Nos ha dejado
Diane Keaton redefinió la figura femenina en Hollywood al combinar humor, elegancia y autenticidad, convirtiéndose en un ícono atemporal del cine moderno.
De la comedia neoyorquina al mito del cine moderno
En una industria donde las modas cambian más rápido que los créditos finales, Diane Keaton ha logrado algo que muy pocas actrices pueden reclamar: ser al mismo tiempo una estrella icónica y una artista genuinamente única. Con su mezcla inimitable de humor, vulnerabilidad y sofisticación, Keaton no sólo conquistó la gran pantalla —también redefinió el arquetipo de la mujer moderna en Hollywood.

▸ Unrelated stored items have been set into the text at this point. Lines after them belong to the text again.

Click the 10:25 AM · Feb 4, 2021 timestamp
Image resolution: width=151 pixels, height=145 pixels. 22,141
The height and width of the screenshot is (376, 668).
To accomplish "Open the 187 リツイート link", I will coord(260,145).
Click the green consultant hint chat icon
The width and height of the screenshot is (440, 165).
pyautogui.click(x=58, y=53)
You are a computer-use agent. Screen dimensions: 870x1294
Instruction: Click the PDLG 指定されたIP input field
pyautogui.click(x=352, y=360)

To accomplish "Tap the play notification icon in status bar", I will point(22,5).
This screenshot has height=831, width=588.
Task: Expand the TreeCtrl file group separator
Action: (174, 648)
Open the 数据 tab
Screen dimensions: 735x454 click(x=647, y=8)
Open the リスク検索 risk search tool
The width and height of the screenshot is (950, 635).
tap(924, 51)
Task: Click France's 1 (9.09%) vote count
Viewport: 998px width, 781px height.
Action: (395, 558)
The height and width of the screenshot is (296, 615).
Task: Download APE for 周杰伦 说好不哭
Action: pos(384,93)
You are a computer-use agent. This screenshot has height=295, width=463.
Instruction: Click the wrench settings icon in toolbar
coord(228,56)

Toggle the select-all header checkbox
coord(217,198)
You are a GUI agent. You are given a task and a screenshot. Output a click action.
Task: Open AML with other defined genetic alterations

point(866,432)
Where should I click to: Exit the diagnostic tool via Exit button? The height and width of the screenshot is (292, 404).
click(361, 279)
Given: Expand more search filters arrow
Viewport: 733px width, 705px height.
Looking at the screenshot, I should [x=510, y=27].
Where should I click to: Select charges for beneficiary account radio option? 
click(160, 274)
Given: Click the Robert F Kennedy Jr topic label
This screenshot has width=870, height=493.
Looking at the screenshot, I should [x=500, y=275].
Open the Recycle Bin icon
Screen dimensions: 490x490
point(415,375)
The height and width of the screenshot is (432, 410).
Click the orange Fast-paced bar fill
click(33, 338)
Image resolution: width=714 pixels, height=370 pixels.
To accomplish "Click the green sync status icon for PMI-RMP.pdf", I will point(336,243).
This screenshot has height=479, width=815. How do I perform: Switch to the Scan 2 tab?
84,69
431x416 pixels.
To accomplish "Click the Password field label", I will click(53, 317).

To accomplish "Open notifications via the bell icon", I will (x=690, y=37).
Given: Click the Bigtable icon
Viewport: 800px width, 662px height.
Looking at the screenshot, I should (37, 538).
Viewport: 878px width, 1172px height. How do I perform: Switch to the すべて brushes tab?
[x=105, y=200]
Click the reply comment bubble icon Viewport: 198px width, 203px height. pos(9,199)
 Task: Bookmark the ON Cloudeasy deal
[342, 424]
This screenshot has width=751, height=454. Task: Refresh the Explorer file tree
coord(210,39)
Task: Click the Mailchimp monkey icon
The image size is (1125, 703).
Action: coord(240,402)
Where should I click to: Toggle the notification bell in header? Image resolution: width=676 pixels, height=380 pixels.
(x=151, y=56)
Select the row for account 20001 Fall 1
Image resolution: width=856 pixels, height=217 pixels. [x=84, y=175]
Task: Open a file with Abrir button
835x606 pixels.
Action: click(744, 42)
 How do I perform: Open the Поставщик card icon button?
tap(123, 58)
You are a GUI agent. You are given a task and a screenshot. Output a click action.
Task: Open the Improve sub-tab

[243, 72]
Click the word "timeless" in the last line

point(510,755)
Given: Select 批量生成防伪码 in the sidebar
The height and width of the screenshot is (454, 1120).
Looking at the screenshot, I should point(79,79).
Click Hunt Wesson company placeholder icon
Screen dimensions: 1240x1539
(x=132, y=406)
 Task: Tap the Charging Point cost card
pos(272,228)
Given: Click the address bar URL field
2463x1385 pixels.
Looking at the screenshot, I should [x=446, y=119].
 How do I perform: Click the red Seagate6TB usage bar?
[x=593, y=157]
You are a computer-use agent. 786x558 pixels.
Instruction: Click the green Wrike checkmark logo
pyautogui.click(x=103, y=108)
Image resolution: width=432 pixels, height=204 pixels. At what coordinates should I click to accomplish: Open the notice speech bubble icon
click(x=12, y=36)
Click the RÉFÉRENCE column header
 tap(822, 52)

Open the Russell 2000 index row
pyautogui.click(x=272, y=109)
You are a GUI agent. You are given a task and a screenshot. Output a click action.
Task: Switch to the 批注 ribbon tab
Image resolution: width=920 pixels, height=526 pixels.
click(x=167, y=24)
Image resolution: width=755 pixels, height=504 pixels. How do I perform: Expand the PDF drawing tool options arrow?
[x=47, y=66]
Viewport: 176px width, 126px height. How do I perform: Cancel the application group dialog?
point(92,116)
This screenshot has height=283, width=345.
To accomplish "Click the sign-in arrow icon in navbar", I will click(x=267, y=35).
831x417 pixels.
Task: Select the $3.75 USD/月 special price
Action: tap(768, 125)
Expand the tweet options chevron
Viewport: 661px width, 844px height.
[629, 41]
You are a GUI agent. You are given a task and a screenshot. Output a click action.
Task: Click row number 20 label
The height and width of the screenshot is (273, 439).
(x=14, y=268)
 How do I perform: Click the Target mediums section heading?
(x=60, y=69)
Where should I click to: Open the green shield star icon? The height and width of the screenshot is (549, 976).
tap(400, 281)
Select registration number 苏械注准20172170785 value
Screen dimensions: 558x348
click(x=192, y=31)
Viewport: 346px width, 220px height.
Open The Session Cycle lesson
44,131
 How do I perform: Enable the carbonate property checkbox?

Los comienzos: una voz diferente
Nacida como Diane Hall en Los Ángeles en 1946, adoptó el apellido de soltera de su madre, Keaton, cuando se unió al sindicato de actores. Su carrera comenzó en el teatro, debutando en la mítica producción de Hair en Broadway a fines de los sesenta. Poco después conoció a un joven Woody Allen, quien vería en ella no solo una musa, sino una cómplice creativa con una sensibilidad singular.
Con Woody Allen
Annie Hall y el nacimiento de un ícono
El gran salto llegó en 1977 con Annie Hall, película que cambiaría para siempre el tono de la comedia romántica. Con su aire despreocupado, sus chaquetas masculinas, corbatas y sombreros de ala ancha —un estilo que ella misma impuso en el set—, Keaton convirtió al personaje en un símbolo de independencia y encanto neurótico. Su actuación le valió el Oscar a Mejor Actriz, y su química con Allen marcó una época dorada del cine de autor estadounidense.
En una escena de Anny Hall
Más allá de Manhattan: Coppola, Beatty y el riesgo
Antes y después de Annie Hall, Diane Keaton mostró una amplitud interpretativa que la llevó mucho más allá de la comedia. Fue Kay Adams, la esposa moralmente desgarrada de Michael Corleone, en El Padrino (1972, 1974, 1990), y protagonizó dramas como Reds (1981) junto a Warren Beatty, por el que recibió otra nominación al Oscar. También brilló en Marvin’s Room (1996), compartiendo cartel con Meryl Streep y Leonardo DiCaprio.
El Padrino, papel que la lanzó a la fama
Reinvención y madurez
En los 2000, Keaton regresó con fuerza a la comedia romántica con Something’s Gotta Give (Alguien tiene que ceder, 2003), junto a Jack Nicholson. Su interpretación le valió una nueva nominación al Oscar y consolidó su imagen de mujer madura, sofisticada y segura de sí misma, sin perder el encanto de aquella Annie que seguía latente tras sus lentes oscuros.
Con Jack Nicholson en "Something’s Gotta Give"
Más que actriz: directora, escritora y coleccionista
Keaton ha dirigido películas (Heaven, Unstrung Heroes) y videoclips, y es una fotógrafa, diseñadora y escritora prolífica. Sus libros, entre ellos Then Again y Brother & Sister, revelan una voz introspectiva, llena de humor y melancolía. Además, es una apasionada del diseño arquitectónico y ha restaurado numerosas casas históricas en California.
Su vida fuera de las cámaras también fue intensa
El legado de una auténtica original
Diane Keaton sigue siendo un misterio encantador: una mujer que combina la ironía de Buster Keaton, la elegancia de Katharine Hepburn y la honestidad de sí misma. A lo largo de más de cinco décadas, ha demostrado que la excentricidad puede ser una forma de sabiduría, y que el estilo —como la risa— es una cuestión de alma.